- **ABOUT THIS TASK**:
Output each record below exactly, and include all of them.

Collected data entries
--
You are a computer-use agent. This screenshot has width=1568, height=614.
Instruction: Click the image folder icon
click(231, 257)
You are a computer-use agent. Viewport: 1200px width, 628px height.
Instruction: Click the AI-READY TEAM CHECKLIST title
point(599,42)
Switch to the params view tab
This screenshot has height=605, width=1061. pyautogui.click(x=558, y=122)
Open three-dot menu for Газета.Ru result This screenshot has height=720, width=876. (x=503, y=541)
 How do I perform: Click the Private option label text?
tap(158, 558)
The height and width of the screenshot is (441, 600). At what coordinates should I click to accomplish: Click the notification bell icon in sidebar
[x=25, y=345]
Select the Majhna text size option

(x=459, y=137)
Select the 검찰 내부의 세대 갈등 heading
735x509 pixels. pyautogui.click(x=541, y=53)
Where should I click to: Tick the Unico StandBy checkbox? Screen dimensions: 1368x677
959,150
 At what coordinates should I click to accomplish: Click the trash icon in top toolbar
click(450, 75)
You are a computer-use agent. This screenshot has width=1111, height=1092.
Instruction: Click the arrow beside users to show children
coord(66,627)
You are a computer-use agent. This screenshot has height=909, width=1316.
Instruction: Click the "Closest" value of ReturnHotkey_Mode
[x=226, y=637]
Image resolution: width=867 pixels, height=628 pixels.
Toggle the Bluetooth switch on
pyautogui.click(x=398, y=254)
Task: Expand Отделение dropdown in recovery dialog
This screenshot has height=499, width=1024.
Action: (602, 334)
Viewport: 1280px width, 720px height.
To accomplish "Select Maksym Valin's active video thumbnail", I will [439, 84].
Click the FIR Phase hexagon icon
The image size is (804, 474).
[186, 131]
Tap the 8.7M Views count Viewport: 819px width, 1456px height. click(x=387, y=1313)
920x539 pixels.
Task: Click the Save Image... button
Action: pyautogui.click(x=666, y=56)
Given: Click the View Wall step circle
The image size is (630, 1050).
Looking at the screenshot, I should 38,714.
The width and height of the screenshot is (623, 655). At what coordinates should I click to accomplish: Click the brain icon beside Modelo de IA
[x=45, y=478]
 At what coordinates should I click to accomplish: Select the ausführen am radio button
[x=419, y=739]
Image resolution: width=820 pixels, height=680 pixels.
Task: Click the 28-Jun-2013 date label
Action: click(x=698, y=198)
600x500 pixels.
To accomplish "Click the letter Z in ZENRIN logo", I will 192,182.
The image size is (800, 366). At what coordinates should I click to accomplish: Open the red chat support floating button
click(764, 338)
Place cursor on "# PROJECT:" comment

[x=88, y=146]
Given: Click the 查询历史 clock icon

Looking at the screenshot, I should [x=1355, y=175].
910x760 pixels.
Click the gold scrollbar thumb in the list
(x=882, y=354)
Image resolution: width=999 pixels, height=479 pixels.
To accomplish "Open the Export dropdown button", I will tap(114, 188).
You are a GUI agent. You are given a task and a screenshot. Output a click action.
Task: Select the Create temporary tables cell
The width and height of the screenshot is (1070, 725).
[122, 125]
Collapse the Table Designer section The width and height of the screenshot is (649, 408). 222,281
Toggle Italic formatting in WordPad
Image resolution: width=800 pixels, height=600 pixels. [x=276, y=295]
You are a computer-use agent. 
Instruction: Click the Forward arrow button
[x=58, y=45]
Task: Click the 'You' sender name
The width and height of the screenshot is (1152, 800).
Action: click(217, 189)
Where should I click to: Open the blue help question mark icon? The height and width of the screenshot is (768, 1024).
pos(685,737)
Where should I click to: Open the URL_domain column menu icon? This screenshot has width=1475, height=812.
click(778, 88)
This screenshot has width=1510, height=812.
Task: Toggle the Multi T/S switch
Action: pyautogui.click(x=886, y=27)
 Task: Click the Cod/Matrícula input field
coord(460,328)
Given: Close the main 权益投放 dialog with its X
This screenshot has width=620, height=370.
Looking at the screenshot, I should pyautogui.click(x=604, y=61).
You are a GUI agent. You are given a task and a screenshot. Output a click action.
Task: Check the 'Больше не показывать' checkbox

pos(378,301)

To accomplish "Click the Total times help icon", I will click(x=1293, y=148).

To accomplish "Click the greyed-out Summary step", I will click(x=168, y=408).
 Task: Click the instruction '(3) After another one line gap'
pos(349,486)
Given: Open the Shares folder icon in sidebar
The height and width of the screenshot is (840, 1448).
--
- **OUTPUT FOR THIS EXERCISE**:
You are a computer-use agent. This screenshot has width=1568, height=614.
Instruction: Click the image folder icon
click(231, 257)
You are a computer-use agent. Viewport: 1200px width, 628px height.
Instruction: Click the AI-READY TEAM CHECKLIST title
point(599,42)
Switch to the params view tab
This screenshot has height=605, width=1061. pyautogui.click(x=558, y=122)
Open three-dot menu for Газета.Ru result This screenshot has height=720, width=876. (x=503, y=541)
 How do I perform: Click the Private option label text?
tap(158, 558)
The height and width of the screenshot is (441, 600). At what coordinates should I click to accomplish: Click the notification bell icon in sidebar
[x=25, y=345]
Select the Majhna text size option

(x=459, y=137)
Select the 검찰 내부의 세대 갈등 heading
735x509 pixels. pyautogui.click(x=541, y=53)
Where should I click to: Tick the Unico StandBy checkbox? Screen dimensions: 1368x677
959,150
 At what coordinates should I click to accomplish: Click the trash icon in top toolbar
click(450, 75)
You are a computer-use agent. This screenshot has width=1111, height=1092.
Instruction: Click the arrow beside users to show children
coord(66,627)
You are a computer-use agent. This screenshot has height=909, width=1316.
Instruction: Click the "Closest" value of ReturnHotkey_Mode
[x=226, y=637]
Image resolution: width=867 pixels, height=628 pixels.
Toggle the Bluetooth switch on
pyautogui.click(x=398, y=254)
Task: Expand Отделение dropdown in recovery dialog
This screenshot has height=499, width=1024.
Action: (602, 334)
Viewport: 1280px width, 720px height.
To accomplish "Select Maksym Valin's active video thumbnail", I will [439, 84].
Click the FIR Phase hexagon icon
The image size is (804, 474).
[186, 131]
Tap the 8.7M Views count Viewport: 819px width, 1456px height. click(x=387, y=1313)
920x539 pixels.
Task: Click the Save Image... button
Action: pyautogui.click(x=666, y=56)
Given: Click the View Wall step circle
The image size is (630, 1050).
Looking at the screenshot, I should 38,714.
The width and height of the screenshot is (623, 655). At what coordinates should I click to accomplish: Click the brain icon beside Modelo de IA
[x=45, y=478]
 At what coordinates should I click to accomplish: Select the ausführen am radio button
[x=419, y=739]
Image resolution: width=820 pixels, height=680 pixels.
Task: Click the 28-Jun-2013 date label
Action: click(x=698, y=198)
600x500 pixels.
To accomplish "Click the letter Z in ZENRIN logo", I will 192,182.
The image size is (800, 366). At what coordinates should I click to accomplish: Open the red chat support floating button
click(764, 338)
Place cursor on "# PROJECT:" comment

[x=88, y=146]
Given: Click the 查询历史 clock icon

Looking at the screenshot, I should [x=1355, y=175].
910x760 pixels.
Click the gold scrollbar thumb in the list
(x=882, y=354)
Image resolution: width=999 pixels, height=479 pixels.
To accomplish "Open the Export dropdown button", I will tap(114, 188).
You are a GUI agent. You are given a task and a screenshot. Output a click action.
Task: Select the Create temporary tables cell
The width and height of the screenshot is (1070, 725).
[122, 125]
Collapse the Table Designer section The width and height of the screenshot is (649, 408). 222,281
Toggle Italic formatting in WordPad
Image resolution: width=800 pixels, height=600 pixels. [x=276, y=295]
You are a computer-use agent. 
Instruction: Click the Forward arrow button
[x=58, y=45]
Task: Click the 'You' sender name
The width and height of the screenshot is (1152, 800).
Action: click(217, 189)
Where should I click to: Open the blue help question mark icon? The height and width of the screenshot is (768, 1024).
pos(685,737)
Where should I click to: Open the URL_domain column menu icon? This screenshot has width=1475, height=812.
click(778, 88)
This screenshot has width=1510, height=812.
Task: Toggle the Multi T/S switch
Action: pyautogui.click(x=886, y=27)
 Task: Click the Cod/Matrícula input field
coord(460,328)
Given: Close the main 权益投放 dialog with its X
This screenshot has width=620, height=370.
Looking at the screenshot, I should pyautogui.click(x=604, y=61).
You are a GUI agent. You are given a task and a screenshot. Output a click action.
Task: Check the 'Больше не показывать' checkbox

pos(378,301)

To accomplish "Click the Total times help icon", I will click(x=1293, y=148).

To accomplish "Click the greyed-out Summary step", I will click(x=168, y=408).
 Task: Click the instruction '(3) After another one line gap'
pos(349,486)
Given: Open the Shares folder icon in sidebar
The height and width of the screenshot is (840, 1448).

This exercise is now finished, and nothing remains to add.